=== Section Start ===

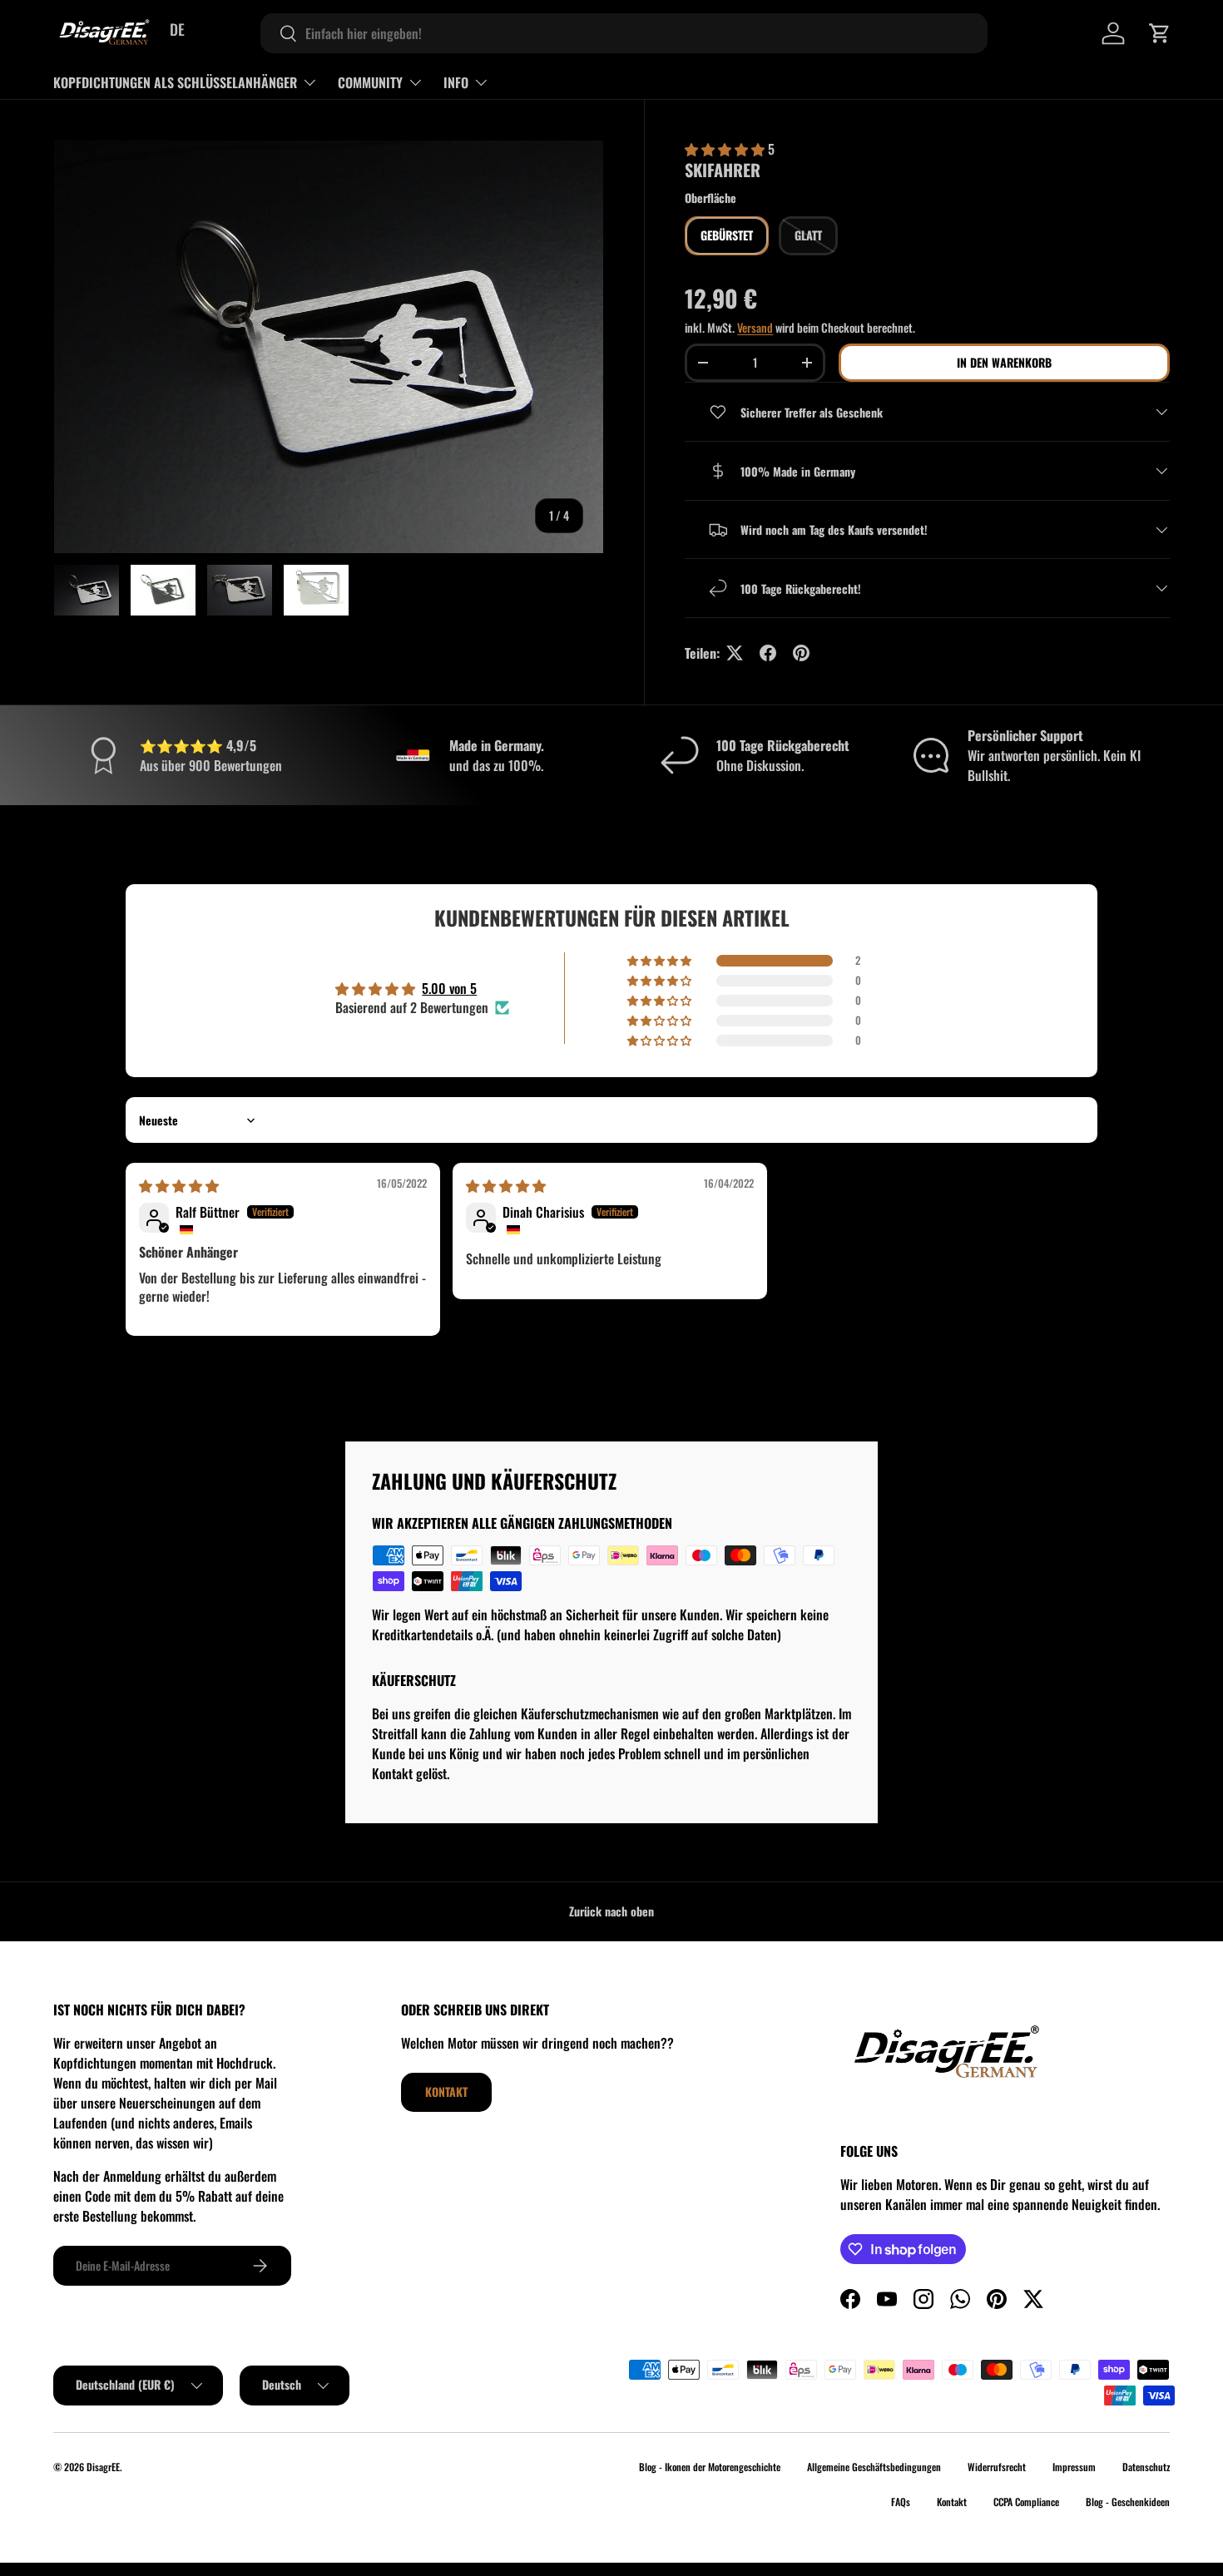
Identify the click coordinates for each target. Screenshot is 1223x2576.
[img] (179, 1185)
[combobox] (624, 33)
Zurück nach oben (611, 1911)
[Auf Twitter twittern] (734, 653)
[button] (1159, 33)
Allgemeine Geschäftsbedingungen (874, 2467)
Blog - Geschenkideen (1128, 2501)
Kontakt (446, 2091)
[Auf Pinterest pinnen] (801, 653)
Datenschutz (1146, 2467)
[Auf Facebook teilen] (768, 653)
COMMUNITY (370, 82)
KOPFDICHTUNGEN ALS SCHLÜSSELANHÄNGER (175, 82)
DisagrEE (103, 2467)
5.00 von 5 (449, 988)
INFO (455, 82)
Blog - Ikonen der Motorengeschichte (709, 2467)
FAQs (900, 2501)
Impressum (1074, 2467)
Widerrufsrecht (997, 2467)
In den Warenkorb (1004, 362)
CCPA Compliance (1026, 2501)
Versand (755, 327)
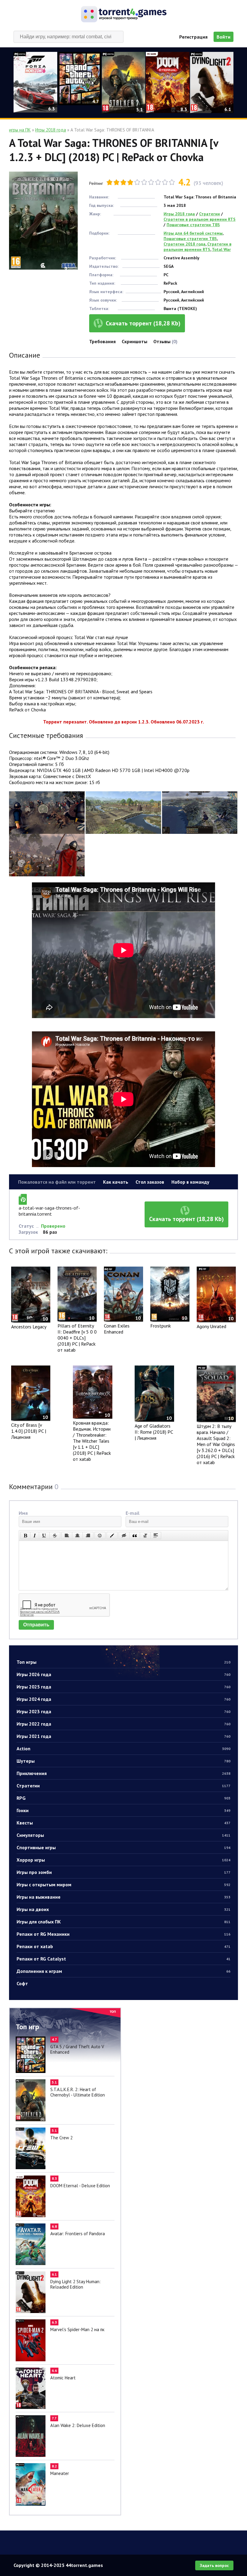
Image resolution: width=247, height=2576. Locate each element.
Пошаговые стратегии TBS (193, 224)
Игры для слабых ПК (123, 1922)
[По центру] (77, 1535)
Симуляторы (123, 1835)
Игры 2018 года (179, 214)
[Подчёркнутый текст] (44, 1535)
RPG (123, 1798)
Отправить (36, 1624)
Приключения (123, 1773)
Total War (221, 249)
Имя (23, 1513)
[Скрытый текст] (124, 1535)
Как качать (115, 1182)
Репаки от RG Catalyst (123, 1959)
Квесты (123, 1823)
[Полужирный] (25, 1535)
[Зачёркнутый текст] (54, 1535)
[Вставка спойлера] (155, 1535)
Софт (22, 1983)
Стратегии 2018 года (184, 244)
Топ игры (123, 1662)
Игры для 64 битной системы (193, 233)
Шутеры (123, 1761)
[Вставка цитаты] (134, 1535)
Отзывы (165, 341)
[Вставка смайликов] (100, 1535)
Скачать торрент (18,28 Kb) (143, 323)
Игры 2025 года (123, 1687)
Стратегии (123, 1786)
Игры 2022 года (123, 1724)
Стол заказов (150, 1182)
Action (123, 1748)
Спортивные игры (123, 1847)
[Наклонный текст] (34, 1535)
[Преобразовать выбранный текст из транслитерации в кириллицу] (145, 1535)
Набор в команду (190, 1182)
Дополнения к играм (123, 1971)
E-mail (132, 1513)
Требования (102, 341)
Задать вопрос (214, 2565)
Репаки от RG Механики (123, 1934)
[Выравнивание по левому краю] (66, 1535)
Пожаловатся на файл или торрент (57, 1182)
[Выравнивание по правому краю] (88, 1535)
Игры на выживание (123, 1897)
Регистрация (193, 37)
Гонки (123, 1810)
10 (171, 182)
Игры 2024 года (123, 1699)
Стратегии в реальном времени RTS (200, 219)
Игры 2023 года (123, 1711)
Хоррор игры (123, 1860)
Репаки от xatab (123, 1946)
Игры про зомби (123, 1872)
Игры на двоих (123, 1909)
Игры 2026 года (123, 1674)
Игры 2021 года (123, 1736)
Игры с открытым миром (123, 1884)
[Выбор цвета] (112, 1535)
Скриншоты (134, 341)
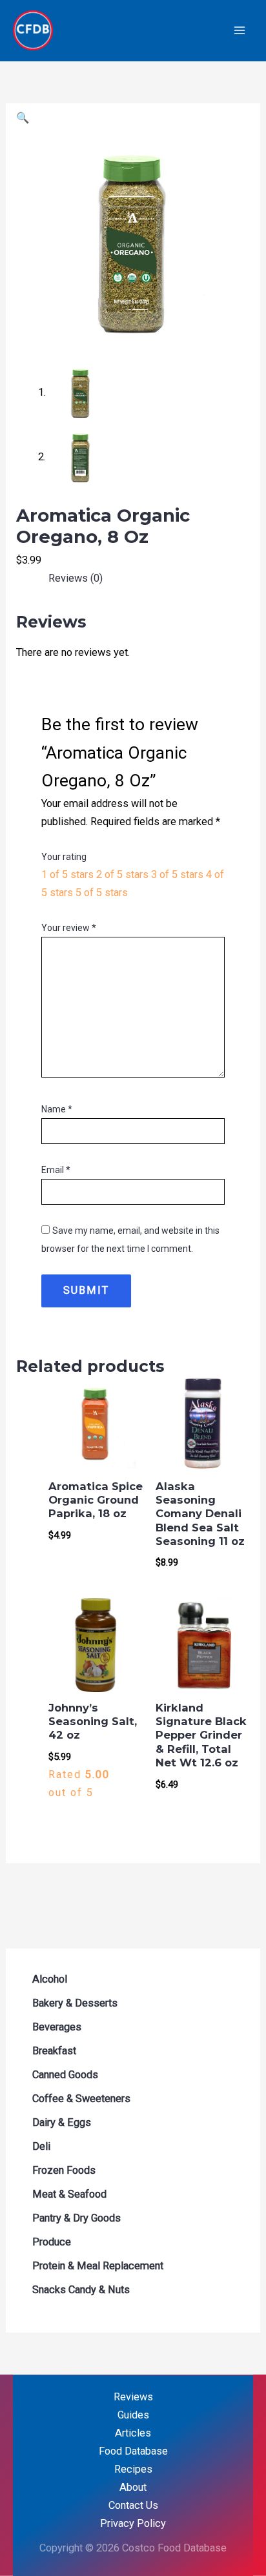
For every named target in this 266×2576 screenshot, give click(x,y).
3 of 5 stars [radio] (177, 874)
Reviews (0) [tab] (75, 578)
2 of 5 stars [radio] (122, 874)
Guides (133, 2415)
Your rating (64, 857)
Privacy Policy (133, 2523)
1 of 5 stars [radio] (67, 874)
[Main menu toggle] (239, 31)
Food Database (133, 2451)
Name (56, 1109)
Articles (133, 2433)
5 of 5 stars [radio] (102, 892)
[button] (22, 118)
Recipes (133, 2469)
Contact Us (133, 2505)
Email (55, 1170)
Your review (68, 928)
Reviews (133, 2397)
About (133, 2487)
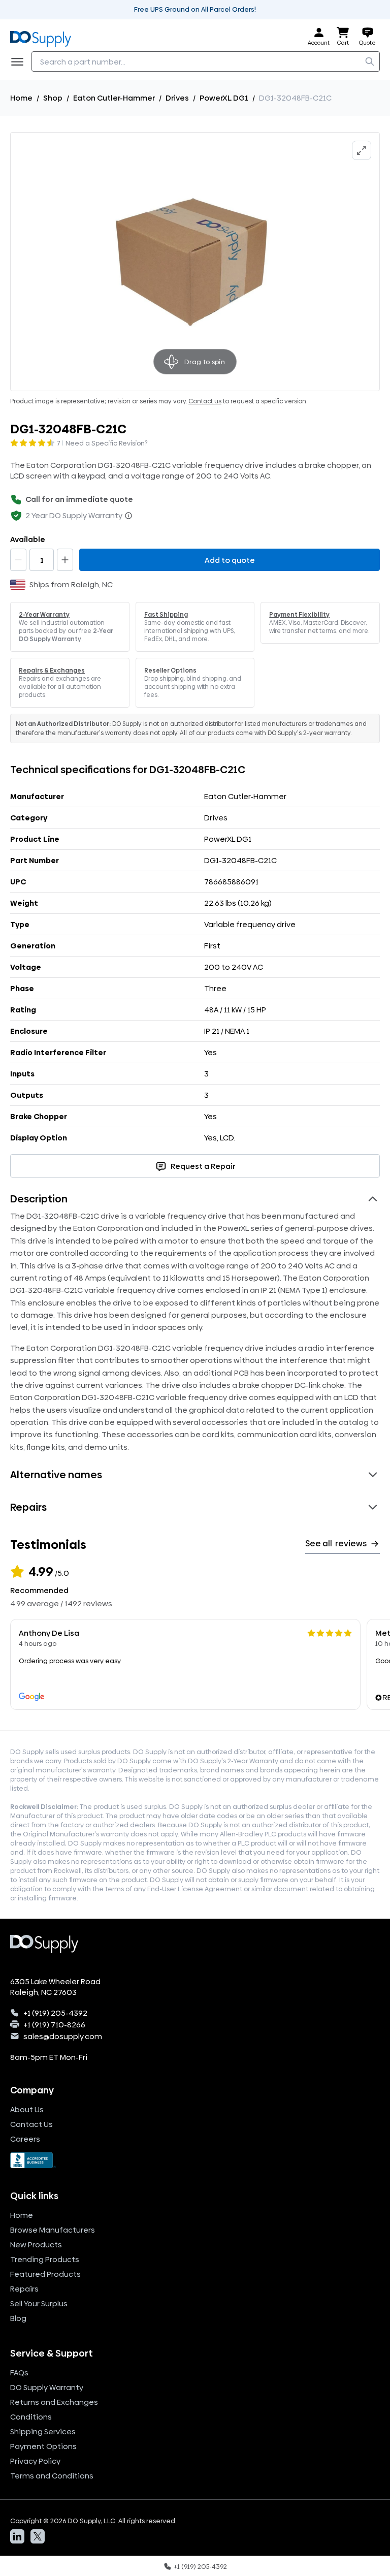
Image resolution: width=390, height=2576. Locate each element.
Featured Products (45, 2274)
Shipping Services (43, 2431)
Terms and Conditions (51, 2475)
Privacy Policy (35, 2461)
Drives (177, 97)
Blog (18, 2318)
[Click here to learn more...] (128, 516)
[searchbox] (205, 61)
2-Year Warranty (44, 615)
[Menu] (20, 61)
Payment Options (43, 2446)
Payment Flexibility (299, 615)
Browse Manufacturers (52, 2229)
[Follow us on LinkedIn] (17, 2536)
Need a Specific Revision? (107, 443)
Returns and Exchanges (54, 2402)
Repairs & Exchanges (52, 670)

=== Section End ===

## What the task requires
Leave out the pictures and restate, word for word, the lines from the top of the data through the line containing "Пожаловатся на файл или торрент (57, 1182)", both included.

## Answer to the problem
Identify the click coordinates for each target. Screenshot is 1223x2576.
[img] (179, 1185)
[combobox] (624, 33)
Zurück nach oben (611, 1911)
[Auf Twitter twittern] (734, 653)
[button] (1159, 33)
Allgemeine Geschäftsbedingungen (874, 2467)
Blog - Geschenkideen (1128, 2501)
Kontakt (446, 2091)
[Auf Pinterest pinnen] (801, 653)
Datenschutz (1146, 2467)
[Auf Facebook teilen] (768, 653)
COMMUNITY (370, 82)
KOPFDICHTUNGEN ALS SCHLÜSSELANHÄNGER (175, 82)
DisagrEE (103, 2467)
5.00 von 5 (449, 988)
INFO (455, 82)
Blog - Ikonen der Motorengeschichte (709, 2467)
FAQs (900, 2501)
Impressum (1074, 2467)
Widerrufsrecht (997, 2467)
In den Warenkorb (1004, 362)
CCPA Compliance (1026, 2501)
Versand (755, 327)
Image resolution: width=247, height=2576. Locate each element.
Пошаговые стратегии TBS (193, 224)
Игры для слабых ПК (123, 1922)
[По центру] (77, 1535)
Симуляторы (123, 1835)
Игры 2018 года (179, 214)
[Подчёркнутый текст] (44, 1535)
RPG (123, 1798)
Отправить (36, 1624)
Приключения (123, 1773)
Total War (221, 249)
Имя (23, 1513)
[Скрытый текст] (124, 1535)
Как качать (115, 1182)
Репаки от RG Catalyst (123, 1959)
Квесты (123, 1823)
[Полужирный] (25, 1535)
[Зачёркнутый текст] (54, 1535)
[Вставка спойлера] (155, 1535)
Софт (22, 1983)
Стратегии 2018 года (184, 244)
Топ игры (123, 1662)
Игры для 64 битной системы (193, 233)
Шутеры (123, 1761)
[Вставка цитаты] (134, 1535)
Отзывы (165, 341)
[Вставка смайликов] (100, 1535)
Скачать торрент (18,28 Kb) (143, 323)
Игры 2025 года (123, 1687)
Стратегии (123, 1786)
Игры 2022 года (123, 1724)
Стол заказов (150, 1182)
Action (123, 1748)
Спортивные игры (123, 1847)
[Наклонный текст] (34, 1535)
[Преобразовать выбранный текст из транслитерации в кириллицу] (145, 1535)
Набор в команду (190, 1182)
Дополнения к играм (123, 1971)
E-mail (132, 1513)
Требования (102, 341)
Задать вопрос (214, 2565)
Репаки от RG Механики (123, 1934)
[Выравнивание по левому краю] (66, 1535)
Пожаловатся на файл или торрент (57, 1182)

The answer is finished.